本文抜粋:
========================
東京都は都民参加型キャンペーン「あしたの東京プロジェクト」を2023年度も実施。その第1弾のイベントとして、10月14日に「多摩グリーンツーリズム」を立川市で開催しました。
イベントでは参加者たちが地元の農業関係者などと交流を深めながら農業体験や地産食材を試食。農業の魅力とその難しさなどを学びました。
「あしたの東京プロジェクト」は東京の「いいところ」をあらためて感じ、新しい魅力を一緒に生み出していくのが目的。今回は、東京で伝統的に生産されてきた江戸東京野菜を中心に、現在も数多くの農産物が生産されている多摩地域でイベントがおこなわれました。
========================
資料データ:
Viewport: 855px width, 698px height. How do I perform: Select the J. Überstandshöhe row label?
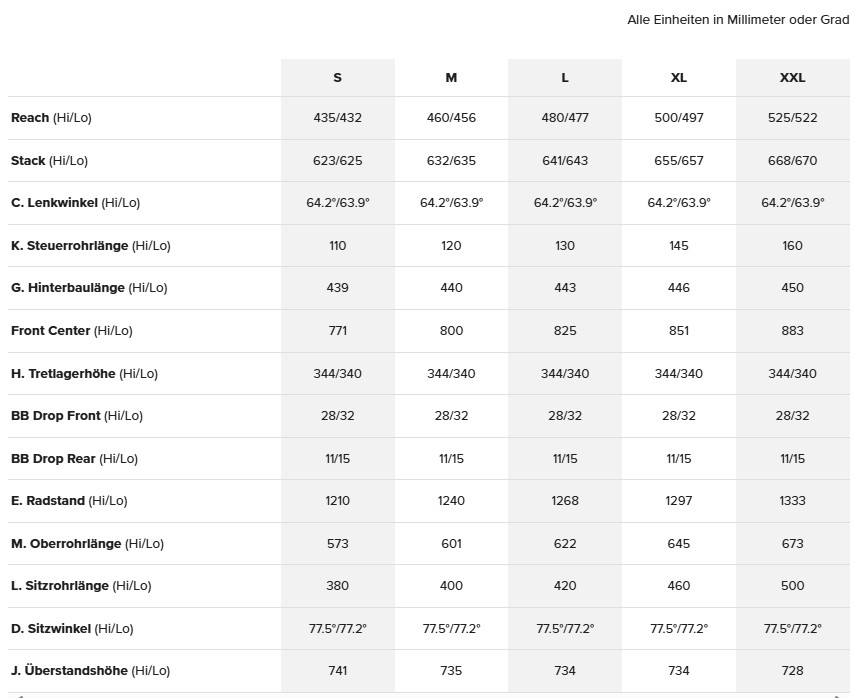pos(90,670)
========================
練習問題:
a) 本文抜粋の「東京都は都民参加型キャンペー」から「その難しさなどを学びました。」までを、両端を含めて書き写しなさい。その際、「農業体験」を「収穫体験」に改めること。
b) 次の(i)～(iii)の記述が本文抜粋の内容と一致するかどうかを「はい」か「いいえ」で答え、判断の根拠となる本文の語句をそのまま引用しなさい。
(i) 「多摩グリーンツーリズム」は10月14日に立川市で開催された。
(ii) 参加者は農業の魅力だけを学び、その難しさには触れなかった。
(iii) 今回のイベントは江戸東京野菜を中心としたものだった。

解答:
a)
東京都は都民参加型キャンペーン「あしたの東京プロジェクト」を2023年度も実施。その第1弾のイベントとして、10月14日に「多摩グリーンツーリズム」を立川市で開催しました。
イベントでは参加者たちが地元の農業関係者などと交流を深めながら収穫体験や地産食材を試食。農業の魅力とその難しさなどを学びました。

b)
(i) はい。「10月14日に「多摩グリーンツーリズム」を立川市で開催しました」
(ii) いいえ。「農業の魅力とその難しさなどを学びました」
(iii) はい。「江戸東京野菜を中心に」